One of my instructors likes to say.. “Guide the slide, ride the slide, hide the slide”. Kind of a fake it till you make it thing. Obviously you always want to try and aim for a better spot to turn, but that doesn’t always exist and sometimes there won’t be anything to grip. So his point is to stay ready and balanced over your skis and keep turning. Once you’ve made a turn and lock up your legs trying to slow down, you aren’t going to get anything else out of that turn and locking out your outside leg pushes you back into the trail and gives you even less ability to engage your edges. Keep turning, keep calm, keep nimble legs, keep balanced, ride it out.
I really like that bolded part.
To get used to icy steep groomers when they frighten you, you've got to first get comfortable with sliding down them without much grip.
1. Learn to side-slip down a steep icy groomer. Can you go straight down, without left-right travel? Good. Great! Do it again, pointed in the other direction. Repeat, over and over, to purge the fear. OWN those side-slips.
2. Learn to do Falling Leafs on that same icy steep groomer.

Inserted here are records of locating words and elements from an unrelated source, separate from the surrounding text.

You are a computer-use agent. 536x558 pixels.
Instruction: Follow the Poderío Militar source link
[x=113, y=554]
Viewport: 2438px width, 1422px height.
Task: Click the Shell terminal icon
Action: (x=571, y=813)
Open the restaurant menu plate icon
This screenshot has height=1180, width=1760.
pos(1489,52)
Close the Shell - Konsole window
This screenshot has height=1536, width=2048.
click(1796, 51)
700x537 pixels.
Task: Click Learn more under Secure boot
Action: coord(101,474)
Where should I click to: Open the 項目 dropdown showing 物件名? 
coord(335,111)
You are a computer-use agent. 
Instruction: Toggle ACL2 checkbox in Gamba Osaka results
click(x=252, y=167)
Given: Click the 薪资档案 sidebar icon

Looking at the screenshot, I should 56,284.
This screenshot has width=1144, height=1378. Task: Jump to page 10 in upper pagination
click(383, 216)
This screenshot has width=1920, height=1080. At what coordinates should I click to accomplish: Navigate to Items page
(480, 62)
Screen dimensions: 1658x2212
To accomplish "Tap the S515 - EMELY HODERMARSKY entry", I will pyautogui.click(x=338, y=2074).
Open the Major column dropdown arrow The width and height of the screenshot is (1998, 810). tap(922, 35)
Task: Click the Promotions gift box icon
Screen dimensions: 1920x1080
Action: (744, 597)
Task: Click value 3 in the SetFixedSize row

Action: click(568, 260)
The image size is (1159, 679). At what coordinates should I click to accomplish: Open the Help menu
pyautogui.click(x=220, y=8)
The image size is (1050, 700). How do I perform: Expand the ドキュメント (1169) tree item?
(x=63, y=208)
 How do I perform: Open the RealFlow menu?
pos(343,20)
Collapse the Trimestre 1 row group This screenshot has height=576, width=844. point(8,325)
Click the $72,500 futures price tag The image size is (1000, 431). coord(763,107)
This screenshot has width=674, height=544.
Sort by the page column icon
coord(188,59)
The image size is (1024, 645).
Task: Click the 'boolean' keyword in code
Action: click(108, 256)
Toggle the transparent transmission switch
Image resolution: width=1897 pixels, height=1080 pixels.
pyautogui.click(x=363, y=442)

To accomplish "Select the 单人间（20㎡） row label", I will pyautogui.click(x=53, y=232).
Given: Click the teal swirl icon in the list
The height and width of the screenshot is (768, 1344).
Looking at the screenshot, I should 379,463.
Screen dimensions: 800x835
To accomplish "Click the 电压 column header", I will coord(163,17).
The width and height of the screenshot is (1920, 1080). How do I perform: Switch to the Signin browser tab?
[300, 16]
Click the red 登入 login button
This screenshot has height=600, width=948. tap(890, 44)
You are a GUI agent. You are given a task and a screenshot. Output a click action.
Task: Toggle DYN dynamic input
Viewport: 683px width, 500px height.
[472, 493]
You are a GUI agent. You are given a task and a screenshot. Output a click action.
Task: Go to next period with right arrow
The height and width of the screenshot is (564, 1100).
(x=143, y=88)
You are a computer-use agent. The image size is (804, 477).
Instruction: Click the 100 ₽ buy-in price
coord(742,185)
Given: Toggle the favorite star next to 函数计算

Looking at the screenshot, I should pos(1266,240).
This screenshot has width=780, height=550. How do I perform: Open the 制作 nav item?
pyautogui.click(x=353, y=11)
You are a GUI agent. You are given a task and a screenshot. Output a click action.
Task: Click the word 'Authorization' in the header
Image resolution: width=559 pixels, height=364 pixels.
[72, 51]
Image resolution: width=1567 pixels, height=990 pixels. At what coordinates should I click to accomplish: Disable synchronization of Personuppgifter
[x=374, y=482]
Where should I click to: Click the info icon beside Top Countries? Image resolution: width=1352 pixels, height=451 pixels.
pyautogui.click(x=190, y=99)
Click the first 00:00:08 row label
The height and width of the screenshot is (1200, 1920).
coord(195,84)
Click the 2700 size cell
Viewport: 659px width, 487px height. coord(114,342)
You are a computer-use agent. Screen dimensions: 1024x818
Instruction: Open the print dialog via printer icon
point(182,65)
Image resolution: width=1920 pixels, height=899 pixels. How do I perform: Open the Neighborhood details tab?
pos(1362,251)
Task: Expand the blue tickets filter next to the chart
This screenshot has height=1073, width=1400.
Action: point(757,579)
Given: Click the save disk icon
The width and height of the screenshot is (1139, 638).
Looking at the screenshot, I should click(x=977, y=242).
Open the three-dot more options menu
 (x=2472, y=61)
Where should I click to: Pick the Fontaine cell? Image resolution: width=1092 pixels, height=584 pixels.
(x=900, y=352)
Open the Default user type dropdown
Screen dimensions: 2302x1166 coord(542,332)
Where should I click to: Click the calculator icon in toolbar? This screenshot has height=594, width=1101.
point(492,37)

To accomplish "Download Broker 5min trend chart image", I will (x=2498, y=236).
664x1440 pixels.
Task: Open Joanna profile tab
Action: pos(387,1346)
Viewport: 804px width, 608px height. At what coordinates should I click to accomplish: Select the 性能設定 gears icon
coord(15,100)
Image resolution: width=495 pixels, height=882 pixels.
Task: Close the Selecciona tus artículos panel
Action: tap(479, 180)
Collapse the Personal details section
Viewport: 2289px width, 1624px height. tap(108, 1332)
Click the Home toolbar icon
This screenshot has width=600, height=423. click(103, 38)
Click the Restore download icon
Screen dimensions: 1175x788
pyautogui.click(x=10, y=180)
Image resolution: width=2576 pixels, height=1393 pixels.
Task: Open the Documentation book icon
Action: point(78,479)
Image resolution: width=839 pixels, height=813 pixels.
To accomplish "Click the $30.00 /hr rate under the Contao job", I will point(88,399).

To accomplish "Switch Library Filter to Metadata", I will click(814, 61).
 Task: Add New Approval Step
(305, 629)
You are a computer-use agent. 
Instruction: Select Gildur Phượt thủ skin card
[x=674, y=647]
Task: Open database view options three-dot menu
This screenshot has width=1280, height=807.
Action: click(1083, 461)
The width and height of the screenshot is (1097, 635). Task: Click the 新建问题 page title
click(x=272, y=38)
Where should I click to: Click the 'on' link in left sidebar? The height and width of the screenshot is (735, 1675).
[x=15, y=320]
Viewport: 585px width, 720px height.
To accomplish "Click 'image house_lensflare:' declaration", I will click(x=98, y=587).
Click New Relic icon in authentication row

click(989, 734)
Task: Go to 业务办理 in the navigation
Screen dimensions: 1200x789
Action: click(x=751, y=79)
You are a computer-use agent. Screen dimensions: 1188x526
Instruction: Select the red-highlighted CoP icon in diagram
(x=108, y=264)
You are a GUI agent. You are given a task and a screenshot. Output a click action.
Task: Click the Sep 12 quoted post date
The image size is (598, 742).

Falling Leaf is a side-slip with slight, intentional rhythmic fore-aft travel. The skis don't turn. They just take you forward, then backward. Learn this first on an icy not-so-steep groomer to get the movement pattern going, then take it to the steep icy groomer. Your line is still straight down the hill, but you go forward a little bit, then backwards a little bit, then forward a little bit, then backwards a little bit, keeping the line straight down the hill. Doing Falling Leaf cements the skill of controlling forward-backward travel while side-slipping. How to move fore and aft? Bend forward at the ankles to go forward; then open ankles to lean back on the back of the cuffs to go backward; turn your head to see where you are going. You will be side-slipping backwards intentionally, then forwards, then backwards again. Repeat. So, can you do Falling Leaf down an icy steep groomer staying in the middle of the trail the whole run? Great. Do it again, pointing skis the other way. Repeat until you have purged the fear of side-slipping backwards by learning to control it. OWN that backwards slipping.
3. Learn to do pivot slips on that icy steep groomer. Take a lesson for this!!! Pivot slips are complicated. You slip down a narrow corridor, no left-right travel, while pivoting skis to point left-right. You must have great control of edging and balance to do this without heading across the trail a bit. When you take the pivot slip lesson, be sure to show off your side-slips and falling leafs to your instructor at the start of the lesson.
4. Morph those pivot slips into turns on that icy steep groomer. Once you can do pivot slips over and over down that icy steep groomer, you'll be able to turn those pivot slips into graceful turns made with confidence. You'll be an expert at "guiding the slide" on steep ice. It's a worthy goal. Not that many recreational skiers can do pivot slips down an icy steep groomer, nor morph those pivot slips into graceful turns shaped with confidence. It will probably take a while to get yourself there.